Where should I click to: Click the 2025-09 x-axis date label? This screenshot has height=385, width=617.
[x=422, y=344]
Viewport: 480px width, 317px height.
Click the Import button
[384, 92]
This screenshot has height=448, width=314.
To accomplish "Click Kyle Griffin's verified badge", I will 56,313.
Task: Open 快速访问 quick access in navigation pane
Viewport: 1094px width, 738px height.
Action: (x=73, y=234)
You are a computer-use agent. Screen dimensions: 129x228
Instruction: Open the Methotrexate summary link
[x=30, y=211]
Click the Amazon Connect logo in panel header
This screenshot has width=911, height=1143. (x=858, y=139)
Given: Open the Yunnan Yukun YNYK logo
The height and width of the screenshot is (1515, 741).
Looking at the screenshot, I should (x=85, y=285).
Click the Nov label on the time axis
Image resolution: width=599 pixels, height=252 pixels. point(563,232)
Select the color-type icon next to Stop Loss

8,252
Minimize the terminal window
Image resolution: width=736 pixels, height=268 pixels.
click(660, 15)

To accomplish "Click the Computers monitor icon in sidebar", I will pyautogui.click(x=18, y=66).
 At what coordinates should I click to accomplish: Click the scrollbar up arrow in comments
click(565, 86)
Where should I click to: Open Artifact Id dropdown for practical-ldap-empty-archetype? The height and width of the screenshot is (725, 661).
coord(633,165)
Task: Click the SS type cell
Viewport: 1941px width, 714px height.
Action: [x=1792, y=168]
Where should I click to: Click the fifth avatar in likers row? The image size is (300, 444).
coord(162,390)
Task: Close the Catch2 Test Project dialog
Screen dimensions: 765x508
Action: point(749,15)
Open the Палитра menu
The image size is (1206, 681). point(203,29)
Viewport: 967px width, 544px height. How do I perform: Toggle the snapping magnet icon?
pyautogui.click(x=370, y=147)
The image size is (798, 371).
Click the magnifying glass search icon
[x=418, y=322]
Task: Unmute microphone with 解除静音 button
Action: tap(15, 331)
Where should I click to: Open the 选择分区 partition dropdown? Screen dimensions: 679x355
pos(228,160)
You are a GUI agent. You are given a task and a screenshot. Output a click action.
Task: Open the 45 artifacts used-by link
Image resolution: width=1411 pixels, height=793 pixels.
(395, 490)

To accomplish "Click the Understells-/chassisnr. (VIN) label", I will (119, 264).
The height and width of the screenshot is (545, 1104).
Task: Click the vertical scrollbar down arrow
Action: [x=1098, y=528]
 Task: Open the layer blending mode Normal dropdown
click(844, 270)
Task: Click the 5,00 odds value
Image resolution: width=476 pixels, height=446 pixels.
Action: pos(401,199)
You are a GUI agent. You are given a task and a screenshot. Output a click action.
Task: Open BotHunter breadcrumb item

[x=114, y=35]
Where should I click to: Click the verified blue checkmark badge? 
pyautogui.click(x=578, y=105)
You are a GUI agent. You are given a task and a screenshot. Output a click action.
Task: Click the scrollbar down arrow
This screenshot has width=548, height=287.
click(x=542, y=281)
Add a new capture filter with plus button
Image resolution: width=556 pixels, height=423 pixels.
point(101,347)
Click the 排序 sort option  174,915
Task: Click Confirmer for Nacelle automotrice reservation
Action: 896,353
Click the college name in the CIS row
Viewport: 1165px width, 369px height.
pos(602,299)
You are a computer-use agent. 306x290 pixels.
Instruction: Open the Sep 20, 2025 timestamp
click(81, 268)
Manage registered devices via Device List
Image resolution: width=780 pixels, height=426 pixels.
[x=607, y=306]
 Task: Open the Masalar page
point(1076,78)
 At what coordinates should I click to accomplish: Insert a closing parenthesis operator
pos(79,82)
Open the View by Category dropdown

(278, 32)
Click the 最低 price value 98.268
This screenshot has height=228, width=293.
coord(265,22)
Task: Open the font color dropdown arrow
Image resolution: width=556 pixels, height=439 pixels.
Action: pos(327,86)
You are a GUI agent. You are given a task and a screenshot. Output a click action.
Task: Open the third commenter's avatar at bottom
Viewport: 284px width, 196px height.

** Problem to solve **
Your answer must be the full listing above, printed exactly as it stands.

** Your solution **
Where should I click to: Click the 2025-09 x-axis date label? This screenshot has height=385, width=617.
[x=422, y=344]
Viewport: 480px width, 317px height.
Click the Import button
[384, 92]
This screenshot has height=448, width=314.
To accomplish "Click Kyle Griffin's verified badge", I will 56,313.
Task: Open 快速访问 quick access in navigation pane
Viewport: 1094px width, 738px height.
Action: (x=73, y=234)
You are a computer-use agent. Screen dimensions: 129x228
Instruction: Open the Methotrexate summary link
[x=30, y=211]
Click the Amazon Connect logo in panel header
This screenshot has width=911, height=1143. (x=858, y=139)
Given: Open the Yunnan Yukun YNYK logo
The height and width of the screenshot is (1515, 741).
Looking at the screenshot, I should (x=85, y=285).
Click the Nov label on the time axis
Image resolution: width=599 pixels, height=252 pixels. point(563,232)
Select the color-type icon next to Stop Loss

8,252
Minimize the terminal window
Image resolution: width=736 pixels, height=268 pixels.
click(660, 15)

To accomplish "Click the Computers monitor icon in sidebar", I will pyautogui.click(x=18, y=66).
 At what coordinates should I click to accomplish: Click the scrollbar up arrow in comments
click(565, 86)
Where should I click to: Open Artifact Id dropdown for practical-ldap-empty-archetype? The height and width of the screenshot is (725, 661).
coord(633,165)
Task: Click the SS type cell
Viewport: 1941px width, 714px height.
Action: [x=1792, y=168]
Where should I click to: Click the fifth avatar in likers row? The image size is (300, 444).
coord(162,390)
Task: Close the Catch2 Test Project dialog
Screen dimensions: 765x508
Action: point(749,15)
Open the Палитра menu
The image size is (1206, 681). point(203,29)
Viewport: 967px width, 544px height. How do I perform: Toggle the snapping magnet icon?
pyautogui.click(x=370, y=147)
The image size is (798, 371).
Click the magnifying glass search icon
[x=418, y=322]
Task: Unmute microphone with 解除静音 button
Action: tap(15, 331)
Where should I click to: Open the 选择分区 partition dropdown? Screen dimensions: 679x355
pos(228,160)
You are a GUI agent. You are given a task and a screenshot. Output a click action.
Task: Open the 45 artifacts used-by link
Image resolution: width=1411 pixels, height=793 pixels.
(395, 490)

To accomplish "Click the Understells-/chassisnr. (VIN) label", I will (119, 264).
The height and width of the screenshot is (545, 1104).
Task: Click the vertical scrollbar down arrow
Action: [x=1098, y=528]
 Task: Open the layer blending mode Normal dropdown
click(844, 270)
Task: Click the 5,00 odds value
Image resolution: width=476 pixels, height=446 pixels.
Action: pos(401,199)
You are a GUI agent. You are given a task and a screenshot. Output a click action.
Task: Open BotHunter breadcrumb item

[x=114, y=35]
Where should I click to: Click the verified blue checkmark badge? 
pyautogui.click(x=578, y=105)
You are a GUI agent. You are given a task and a screenshot. Output a click action.
Task: Click the scrollbar down arrow
This screenshot has width=548, height=287.
click(x=542, y=281)
Add a new capture filter with plus button
Image resolution: width=556 pixels, height=423 pixels.
point(101,347)
Click the 排序 sort option  174,915
Task: Click Confirmer for Nacelle automotrice reservation
Action: 896,353
Click the college name in the CIS row
Viewport: 1165px width, 369px height.
pos(602,299)
You are a computer-use agent. 306x290 pixels.
Instruction: Open the Sep 20, 2025 timestamp
click(81, 268)
Manage registered devices via Device List
Image resolution: width=780 pixels, height=426 pixels.
[x=607, y=306]
 Task: Open the Masalar page
point(1076,78)
 At what coordinates should I click to accomplish: Insert a closing parenthesis operator
pos(79,82)
Open the View by Category dropdown

(278, 32)
Click the 最低 price value 98.268
This screenshot has height=228, width=293.
coord(265,22)
Task: Open the font color dropdown arrow
Image resolution: width=556 pixels, height=439 pixels.
Action: pos(327,86)
You are a GUI agent. You are given a task and a screenshot. Output a click action.
Task: Open the third commenter's avatar at bottom
Viewport: 284px width, 196px height.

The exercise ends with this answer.